====== Input material

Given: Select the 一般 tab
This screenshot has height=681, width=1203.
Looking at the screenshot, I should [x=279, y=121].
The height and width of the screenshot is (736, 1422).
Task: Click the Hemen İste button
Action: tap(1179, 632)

============

■ Task details:
Line by line, restate the data exactly.

■ Response box:
Given: Select the 一般 tab
This screenshot has height=681, width=1203.
Looking at the screenshot, I should [x=279, y=121].
The height and width of the screenshot is (736, 1422).
Task: Click the Hemen İste button
Action: tap(1179, 632)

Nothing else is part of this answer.